One alternative is the use of land-animal byproduct meals and fats, specifically ingredients produced from poultry byproducts. Hydrolyzed feather meal, poultry byproduct meal and poultry fat are excellent protein and lipid sources that are available and relatively low priced.
Nonetheless, the company considers it important to have an environmental life cycle assessment (LCA) of these animal feed ingredients based on their valorization for the aquafeed industry. With this aim, Aquasoja analyzed four impact categories: global warming, abiotic depletion, acidification and eutrophication.
The results showed that the poultry production phase is mainly responsible for the acidification and eutrophication in the aquafeed ingredients production system. On the other hand, global warming and abiotic depletion are mainly influenced by the rendering process, in which the fuel mix is mainly responsible. All the impact categories (except eutrophication) could be reduced if wood pellets were used as the sole heat source.

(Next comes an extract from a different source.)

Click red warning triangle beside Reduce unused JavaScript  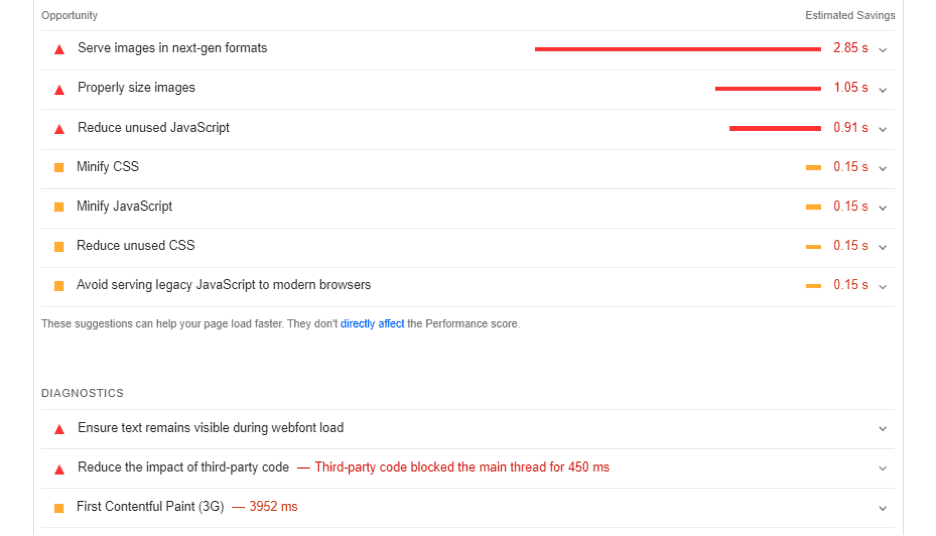tap(59, 129)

Overall, the production of feed ingredients from poultry byproducts has relatively low impacts for the categories analyzed and, therefore, they could be used as environmentally sustainable ingredients in animal feeds, particularly in the aquafeed industry. Furthermore, the study showed that the impact of these ingredients is much lower than traditional fishmeal and fish oil, indicating that using them as replacers would substantially decrease the environmental impacts of aquafeed production in the impact categories considered.